Work order:
From the listing that follows, output everything exactly except the pictures.

+++ The records

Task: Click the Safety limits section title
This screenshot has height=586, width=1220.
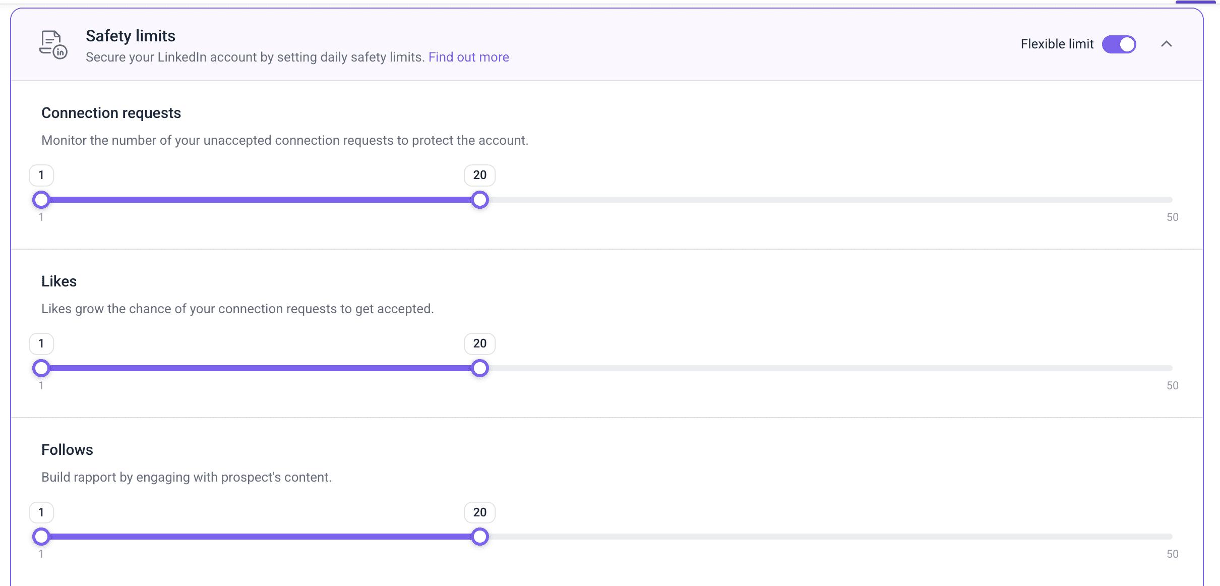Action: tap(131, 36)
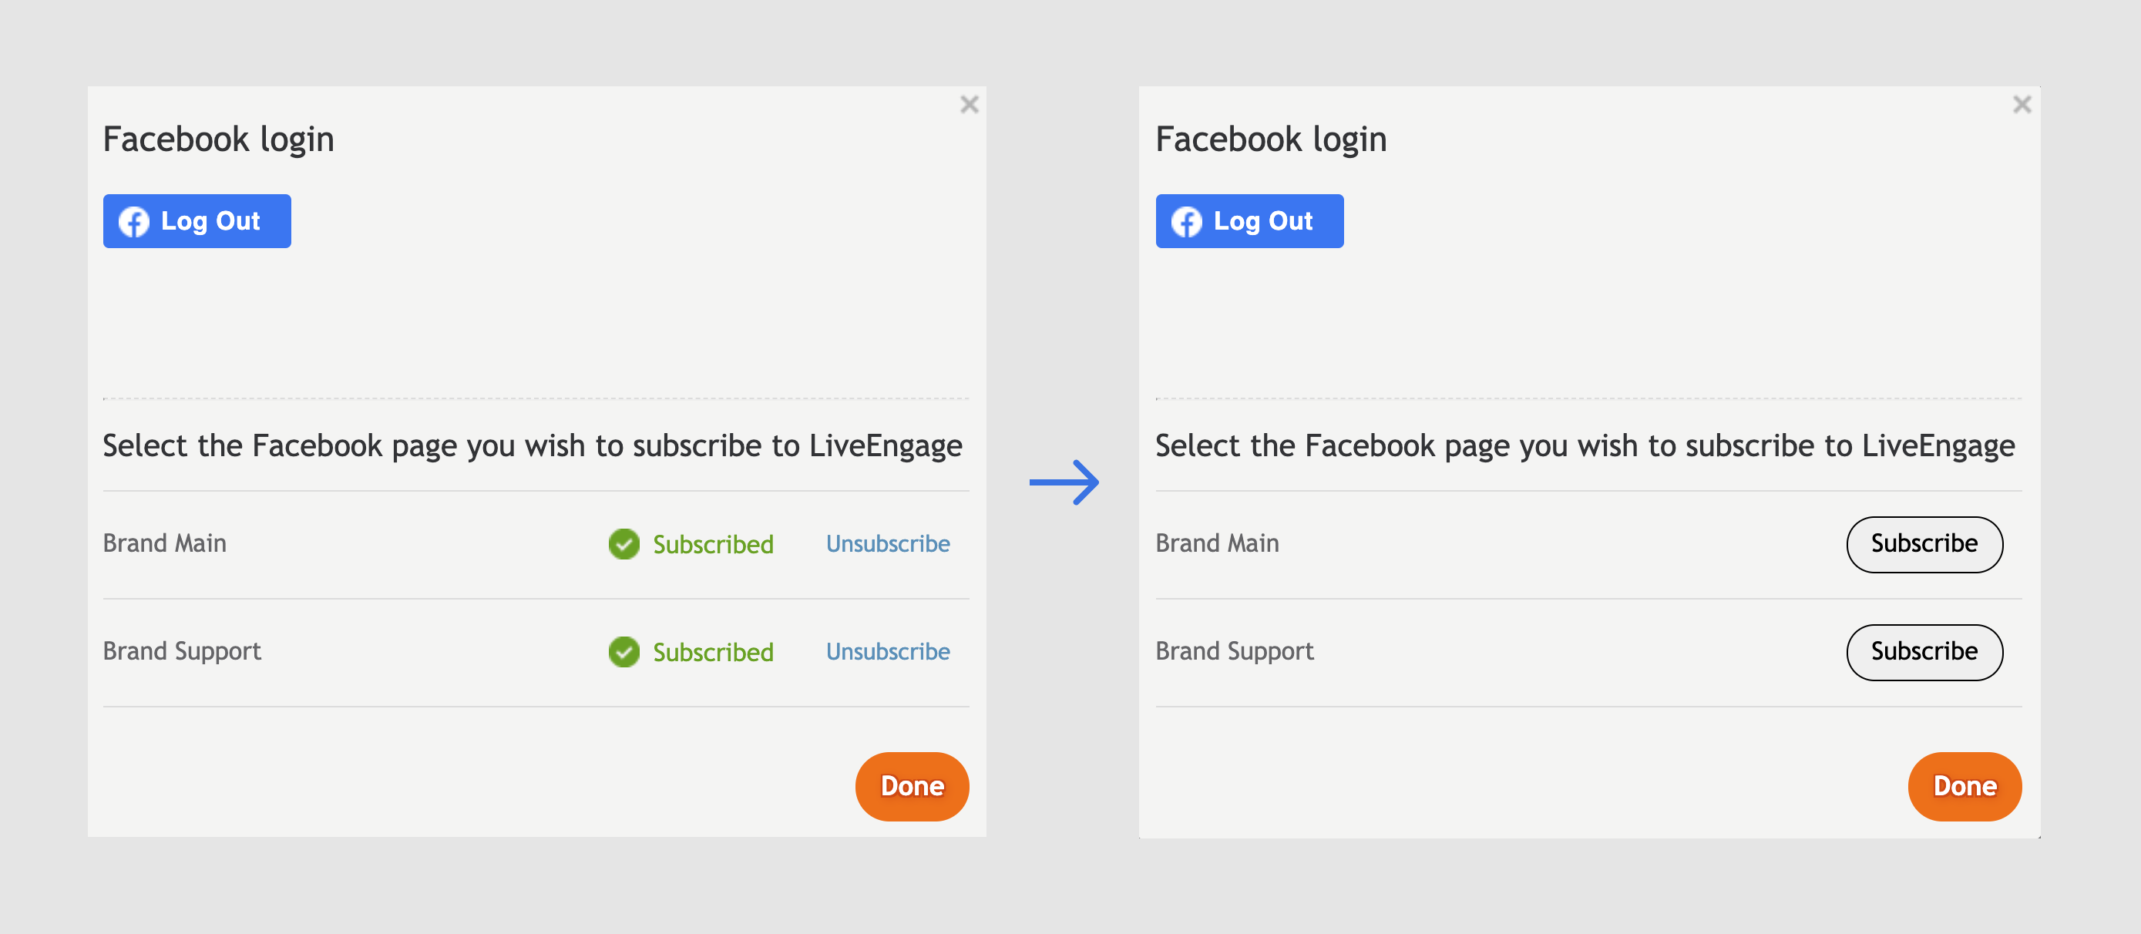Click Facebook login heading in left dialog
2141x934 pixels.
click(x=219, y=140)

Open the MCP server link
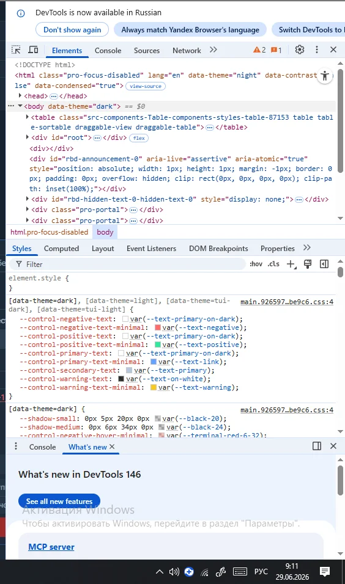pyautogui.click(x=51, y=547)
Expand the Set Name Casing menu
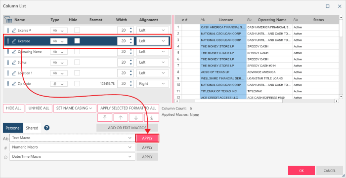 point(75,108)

++++++

Answer box:
Task: Click the Safety limits section title
This screenshot has height=586, width=1220.
Action: tap(131, 36)
Click Facebook login heading in left dialog
2141x934 pixels.
click(x=219, y=140)

Open the MCP server link
pyautogui.click(x=51, y=547)
Expand the Set Name Casing menu
 point(75,108)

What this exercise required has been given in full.